A matéria determina que o Poder Executivo, por meio da Celgpar, Celgtelecom, Saneago, Agehab, Iquego, Metrobus, Transurb, Goiasfomento e Goiasindustrial fará, ao Poder Legislativo, prestação de contas detalhada das transferências financeiras para com elas realizadas.
O projeto traz ainda a forma detalhada de quais os tipos de prestações de contas deverão ser informadas. Desta maneira seu texto determina a apresentação do valor global das transferências financeiras realizadas às citadas empresas; uma vez feito o repasse, a apresentação do modo com que as empresas gastaram os recursos e, finalmente, a apresentação de relatório sobre o resultado prático obtido pelas transferências. Tais informações se darão por meio de audiência pública a ser realizada na Assembleia até a primeira quinzena do mês de agosto do ano de 2014.
O parlamentar justifica a sua iniciativa: "O Executivo Goiano, não raras vezes, deixa de agir com a transparência necessária aos atos públicos. Tal fato, muitas vezes, são aproveitados em virtude de lacuna legislativa.

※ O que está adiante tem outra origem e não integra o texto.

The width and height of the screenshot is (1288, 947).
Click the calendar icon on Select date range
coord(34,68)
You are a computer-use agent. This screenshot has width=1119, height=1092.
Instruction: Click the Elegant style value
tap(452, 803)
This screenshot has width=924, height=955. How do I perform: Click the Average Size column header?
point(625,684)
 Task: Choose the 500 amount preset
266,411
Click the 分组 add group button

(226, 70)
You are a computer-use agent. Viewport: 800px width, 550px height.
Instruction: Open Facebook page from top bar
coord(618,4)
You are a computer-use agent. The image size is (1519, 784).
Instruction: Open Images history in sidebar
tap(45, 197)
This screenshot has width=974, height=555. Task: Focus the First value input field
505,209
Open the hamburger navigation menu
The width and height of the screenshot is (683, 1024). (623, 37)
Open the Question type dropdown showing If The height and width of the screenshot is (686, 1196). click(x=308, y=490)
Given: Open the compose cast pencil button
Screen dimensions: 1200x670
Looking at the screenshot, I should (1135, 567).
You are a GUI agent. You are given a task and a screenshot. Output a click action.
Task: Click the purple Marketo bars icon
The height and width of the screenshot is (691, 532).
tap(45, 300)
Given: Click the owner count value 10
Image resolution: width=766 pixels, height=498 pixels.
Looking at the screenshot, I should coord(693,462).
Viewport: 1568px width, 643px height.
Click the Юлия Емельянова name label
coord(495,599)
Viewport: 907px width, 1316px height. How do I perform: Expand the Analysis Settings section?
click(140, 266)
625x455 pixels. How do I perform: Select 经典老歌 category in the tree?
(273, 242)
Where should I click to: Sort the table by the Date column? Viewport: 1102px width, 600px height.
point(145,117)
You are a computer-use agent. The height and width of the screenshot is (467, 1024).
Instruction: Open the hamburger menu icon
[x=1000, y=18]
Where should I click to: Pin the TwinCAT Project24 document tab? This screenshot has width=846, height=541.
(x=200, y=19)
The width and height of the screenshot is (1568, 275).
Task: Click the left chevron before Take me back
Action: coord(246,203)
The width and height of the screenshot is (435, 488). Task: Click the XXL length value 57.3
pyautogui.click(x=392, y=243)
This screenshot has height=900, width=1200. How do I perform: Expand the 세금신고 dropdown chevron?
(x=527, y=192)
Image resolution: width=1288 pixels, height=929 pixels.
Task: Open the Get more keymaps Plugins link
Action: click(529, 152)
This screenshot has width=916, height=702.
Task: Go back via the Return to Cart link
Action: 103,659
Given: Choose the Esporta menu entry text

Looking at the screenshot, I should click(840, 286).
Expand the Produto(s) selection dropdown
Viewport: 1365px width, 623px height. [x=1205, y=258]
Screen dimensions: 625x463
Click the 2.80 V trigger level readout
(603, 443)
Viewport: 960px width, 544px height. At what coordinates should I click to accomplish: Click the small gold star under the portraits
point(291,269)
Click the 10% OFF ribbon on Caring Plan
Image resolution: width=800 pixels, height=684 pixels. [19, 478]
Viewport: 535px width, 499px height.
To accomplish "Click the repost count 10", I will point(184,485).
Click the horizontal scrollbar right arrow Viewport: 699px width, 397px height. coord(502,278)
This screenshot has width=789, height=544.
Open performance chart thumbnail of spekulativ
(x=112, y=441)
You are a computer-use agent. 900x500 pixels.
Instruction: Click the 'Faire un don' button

A Lei 13.660, de 20 de julho de 2000 - que autoriza a transferência de recursos financeiros públicos a algumas empresas públicas que se encontravam em processo de liquidação - possui a falha legislativa a qual se pretende corrigir”, informa o deputado.
De acordo com Luis Cesar Bueno, a Lei dispõe, de forma expressa, que as finalidades dos repasses é dar-lhes subvenção econômica destinadas à cobertura de déficits de manutenção. “Uma vez realizadas as transferências, os recursos oriundos dos cofres públicos terminam se esvaindo sem que a sociedade tome conhecimento sobre a forma com que foram destinadas ou mesmo o resultado prático obtido”.
Para o parlamentar, tal fato termina violando princípios basilares do Estado Democrático de Direito como a Eficiência. “A Administração Pública tem o dever de oferecer à sociedade serviços públicos de qualidade e, de igual modo, de empenhar as verbas públicas de forma igualmente eficiente.”
O projeto recebeu paracer favorável do relator, deputado Álvaro Guimarães (PR). Para se tornar lei, a matéria precisa receber o aval das Comissões da Casa, ser aprovada em dois turnos em Plenário e, posteriormente, receber a sanção do Governador.